Anyway, friends…friends are difficult for me. I’m not one of those people who doesn’t have any or whatever – I have a few “best” friends, actually. But maintaining friendships is not my thing – I’m fabulous at forgetting to text back, neglecting to share information about my life, and just plain ignoring people. And even to my very closest friends, I tell very little. Emotions and personal struggles are not something I can bear to impart to other people, partly for fear of burdening them and partly because it scares me to allow people that close. Instead, I make trivial matters seem larger than they are so that it appears as if I really share what I feel. And it works fairly well.

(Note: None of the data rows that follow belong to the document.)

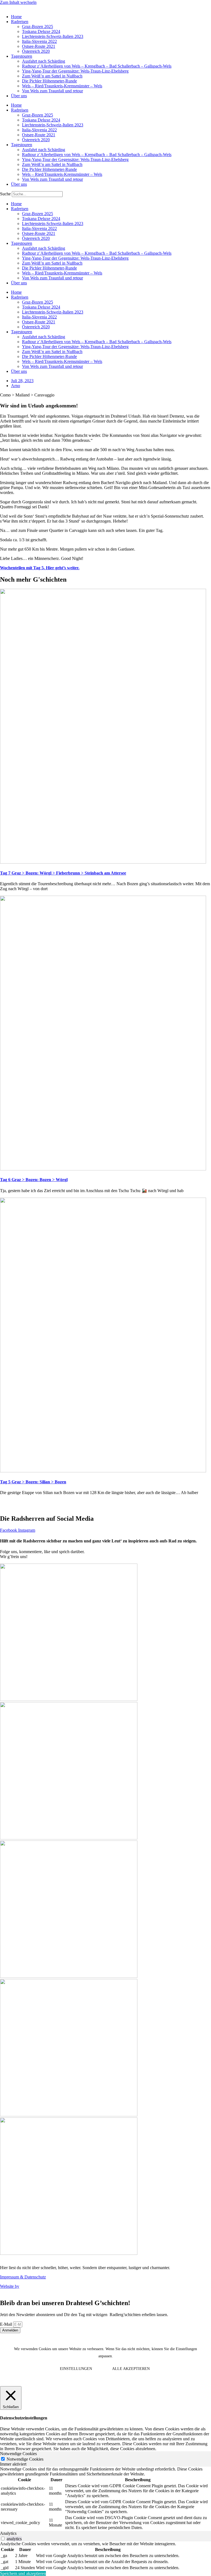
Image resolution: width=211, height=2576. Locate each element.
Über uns (19, 95)
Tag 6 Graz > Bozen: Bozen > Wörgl (34, 1179)
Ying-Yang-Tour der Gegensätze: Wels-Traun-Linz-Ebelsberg (75, 71)
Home (16, 16)
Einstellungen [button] (76, 2369)
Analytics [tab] (8, 2533)
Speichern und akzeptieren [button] (23, 2573)
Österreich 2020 (36, 51)
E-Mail (6, 2324)
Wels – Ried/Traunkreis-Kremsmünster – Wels (62, 86)
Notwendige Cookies (25, 2459)
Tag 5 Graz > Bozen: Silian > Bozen (33, 1481)
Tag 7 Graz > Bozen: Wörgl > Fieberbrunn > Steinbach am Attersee (63, 873)
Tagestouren (21, 56)
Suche (5, 193)
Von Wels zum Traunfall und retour (52, 90)
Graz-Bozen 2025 (37, 26)
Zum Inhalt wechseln (18, 2)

Some high schoolers hang out with a bunch of people, talk about everything, and go everywhere with anyone. But I’ve realised I have a sort of limit emotionally and socially. It takes a great deal of effort for me to be close to someone, and I can only truly maintain a couple of friendships at a time. My “best” guy friend and I have been talking a lot more lately – nothing romantic, though we dated freshman year. We’re both in relationships, and his is quite long standing. No, there are no ulterior motives. But prior to the past week or two we had talked very little during the year. I’m not sure why – we tend to do that. But as I’ve gotten closer to him again, I’ve gone in the other direction with another of my best friends – it’s not all me, she’s very busy, both at home and school – but I haven’t made an effort. As I said, emotionally and socially I think I have a limit. And what with getting myself into a relationship (what is wrong with me) this past week, I have less tolerance and willingness to reach out than ever before, because opening up even a little to him takes a toll on me.
Company is something I rarely crave, and for that reason I have to make myself constantly aware of the state of my friendships, because I don’t feel the drawbacks of withdrawal while the other person might be wondering why on earth I’m mad at them or something.
I don’t know that it’s something I need to work on or change, and I don’t think I could if I tried. It’s just an observation.